* About this exercise *
Where the line with "Click the Activations toggle icon in sidebar" appears below, start writing out lines exactly, and finish with the line with "Given: Click the Summary", which is included; write out nothing else.

* Given entries *
▼
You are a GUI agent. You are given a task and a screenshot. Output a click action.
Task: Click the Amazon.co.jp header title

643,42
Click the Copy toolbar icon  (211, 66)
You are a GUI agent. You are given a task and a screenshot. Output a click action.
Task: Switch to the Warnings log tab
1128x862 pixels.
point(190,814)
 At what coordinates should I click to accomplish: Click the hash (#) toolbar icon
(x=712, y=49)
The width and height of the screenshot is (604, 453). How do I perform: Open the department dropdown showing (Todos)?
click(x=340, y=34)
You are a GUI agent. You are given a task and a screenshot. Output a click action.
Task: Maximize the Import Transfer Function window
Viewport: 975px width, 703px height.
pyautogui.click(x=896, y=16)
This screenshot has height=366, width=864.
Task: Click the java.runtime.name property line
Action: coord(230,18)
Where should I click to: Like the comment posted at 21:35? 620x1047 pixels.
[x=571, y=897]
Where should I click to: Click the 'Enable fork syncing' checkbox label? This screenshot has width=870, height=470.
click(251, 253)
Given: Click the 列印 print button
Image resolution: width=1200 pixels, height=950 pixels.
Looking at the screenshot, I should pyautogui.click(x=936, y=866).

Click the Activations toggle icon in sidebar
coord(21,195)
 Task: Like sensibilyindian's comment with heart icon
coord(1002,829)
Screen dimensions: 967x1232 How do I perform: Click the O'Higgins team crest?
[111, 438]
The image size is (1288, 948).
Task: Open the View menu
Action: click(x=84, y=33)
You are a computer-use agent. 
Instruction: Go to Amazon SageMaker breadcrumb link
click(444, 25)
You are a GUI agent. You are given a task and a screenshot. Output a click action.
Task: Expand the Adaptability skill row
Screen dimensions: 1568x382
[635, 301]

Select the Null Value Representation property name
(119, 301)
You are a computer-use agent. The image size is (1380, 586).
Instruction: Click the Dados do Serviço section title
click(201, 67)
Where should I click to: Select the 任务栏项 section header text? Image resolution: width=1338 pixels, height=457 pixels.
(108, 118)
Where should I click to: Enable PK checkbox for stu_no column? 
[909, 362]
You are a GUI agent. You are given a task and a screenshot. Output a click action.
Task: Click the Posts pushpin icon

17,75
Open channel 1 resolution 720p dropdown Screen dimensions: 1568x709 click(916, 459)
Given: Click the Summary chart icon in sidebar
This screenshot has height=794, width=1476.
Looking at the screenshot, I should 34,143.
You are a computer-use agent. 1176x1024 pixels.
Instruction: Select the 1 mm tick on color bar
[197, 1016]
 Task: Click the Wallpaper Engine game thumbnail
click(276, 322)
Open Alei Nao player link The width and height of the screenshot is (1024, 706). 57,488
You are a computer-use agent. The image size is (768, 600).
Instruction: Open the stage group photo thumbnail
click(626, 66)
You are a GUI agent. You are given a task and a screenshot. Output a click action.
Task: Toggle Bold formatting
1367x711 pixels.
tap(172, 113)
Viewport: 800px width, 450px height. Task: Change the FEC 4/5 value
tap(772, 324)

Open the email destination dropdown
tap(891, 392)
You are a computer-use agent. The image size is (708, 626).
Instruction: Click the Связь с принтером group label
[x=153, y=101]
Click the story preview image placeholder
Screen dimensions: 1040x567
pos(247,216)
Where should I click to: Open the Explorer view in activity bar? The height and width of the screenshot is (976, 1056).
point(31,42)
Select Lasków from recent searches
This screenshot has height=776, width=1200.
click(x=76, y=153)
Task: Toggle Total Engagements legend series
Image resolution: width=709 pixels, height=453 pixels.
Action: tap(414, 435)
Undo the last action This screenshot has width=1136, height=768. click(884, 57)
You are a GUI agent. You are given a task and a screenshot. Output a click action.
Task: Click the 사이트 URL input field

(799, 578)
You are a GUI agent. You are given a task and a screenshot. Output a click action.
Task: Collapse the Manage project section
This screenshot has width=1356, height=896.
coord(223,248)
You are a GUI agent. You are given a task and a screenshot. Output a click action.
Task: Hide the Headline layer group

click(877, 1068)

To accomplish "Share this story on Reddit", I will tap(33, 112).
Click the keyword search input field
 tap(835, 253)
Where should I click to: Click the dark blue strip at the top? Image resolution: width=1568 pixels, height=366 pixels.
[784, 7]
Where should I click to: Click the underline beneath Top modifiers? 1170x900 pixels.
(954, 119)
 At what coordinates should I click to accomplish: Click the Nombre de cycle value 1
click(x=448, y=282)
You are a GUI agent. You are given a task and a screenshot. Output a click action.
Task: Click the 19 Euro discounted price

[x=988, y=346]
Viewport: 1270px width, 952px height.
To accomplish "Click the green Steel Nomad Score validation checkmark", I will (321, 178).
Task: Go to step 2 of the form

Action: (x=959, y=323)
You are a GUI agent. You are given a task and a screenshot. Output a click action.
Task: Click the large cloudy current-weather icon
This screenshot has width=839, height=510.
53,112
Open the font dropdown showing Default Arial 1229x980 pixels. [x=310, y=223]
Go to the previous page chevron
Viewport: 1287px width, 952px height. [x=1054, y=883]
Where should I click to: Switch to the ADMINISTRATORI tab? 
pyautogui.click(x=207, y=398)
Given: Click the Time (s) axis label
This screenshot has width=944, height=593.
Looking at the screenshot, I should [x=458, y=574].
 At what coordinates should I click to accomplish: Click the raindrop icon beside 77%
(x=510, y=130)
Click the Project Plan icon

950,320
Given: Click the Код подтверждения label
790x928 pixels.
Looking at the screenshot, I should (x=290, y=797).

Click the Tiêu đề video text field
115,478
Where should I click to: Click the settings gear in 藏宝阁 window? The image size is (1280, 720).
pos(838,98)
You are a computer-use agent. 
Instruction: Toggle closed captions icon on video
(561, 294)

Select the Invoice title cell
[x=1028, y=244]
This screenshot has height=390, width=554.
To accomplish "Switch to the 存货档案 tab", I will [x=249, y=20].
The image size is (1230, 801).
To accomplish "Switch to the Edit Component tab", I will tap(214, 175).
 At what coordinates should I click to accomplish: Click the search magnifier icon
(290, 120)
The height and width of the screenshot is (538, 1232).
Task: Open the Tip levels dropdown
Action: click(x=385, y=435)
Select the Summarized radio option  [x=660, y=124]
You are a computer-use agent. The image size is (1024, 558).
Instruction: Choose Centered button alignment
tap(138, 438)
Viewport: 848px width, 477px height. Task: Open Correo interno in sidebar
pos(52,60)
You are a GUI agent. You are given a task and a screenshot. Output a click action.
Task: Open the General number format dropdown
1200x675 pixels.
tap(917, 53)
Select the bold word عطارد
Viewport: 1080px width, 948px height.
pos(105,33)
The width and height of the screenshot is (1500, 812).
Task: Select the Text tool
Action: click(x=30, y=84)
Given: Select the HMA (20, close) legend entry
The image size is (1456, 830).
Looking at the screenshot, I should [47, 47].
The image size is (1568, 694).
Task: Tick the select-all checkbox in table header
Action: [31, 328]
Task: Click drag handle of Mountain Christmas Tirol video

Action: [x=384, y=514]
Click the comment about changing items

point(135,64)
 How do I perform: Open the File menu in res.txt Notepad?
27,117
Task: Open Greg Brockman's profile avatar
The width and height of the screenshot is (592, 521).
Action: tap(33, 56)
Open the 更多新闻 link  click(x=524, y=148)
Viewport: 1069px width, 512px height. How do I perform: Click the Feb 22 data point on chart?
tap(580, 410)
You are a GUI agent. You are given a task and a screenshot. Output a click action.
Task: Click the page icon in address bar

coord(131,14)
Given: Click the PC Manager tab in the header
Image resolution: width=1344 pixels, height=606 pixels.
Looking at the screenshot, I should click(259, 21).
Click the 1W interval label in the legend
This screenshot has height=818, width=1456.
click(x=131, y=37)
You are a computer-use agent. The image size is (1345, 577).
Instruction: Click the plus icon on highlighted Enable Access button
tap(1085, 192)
▲
* Answer space *
Click the Activations toggle icon in sidebar
coord(21,195)
 Task: Like sensibilyindian's comment with heart icon
coord(1002,829)
Screen dimensions: 967x1232 How do I perform: Click the O'Higgins team crest?
[111, 438]
The image size is (1288, 948).
Task: Open the View menu
Action: click(x=84, y=33)
You are a computer-use agent. 
Instruction: Go to Amazon SageMaker breadcrumb link
click(444, 25)
You are a GUI agent. You are given a task and a screenshot. Output a click action.
Task: Expand the Adaptability skill row
Screen dimensions: 1568x382
[635, 301]

Select the Null Value Representation property name
(119, 301)
You are a computer-use agent. The image size is (1380, 586).
Instruction: Click the Dados do Serviço section title
click(201, 67)
Where should I click to: Select the 任务栏项 section header text? Image resolution: width=1338 pixels, height=457 pixels.
(108, 118)
Where should I click to: Enable PK checkbox for stu_no column? 
[909, 362]
You are a GUI agent. You are given a task and a screenshot. Output a click action.
Task: Click the Posts pushpin icon

17,75
Open channel 1 resolution 720p dropdown Screen dimensions: 1568x709 click(916, 459)
Given: Click the Summary chart icon in sidebar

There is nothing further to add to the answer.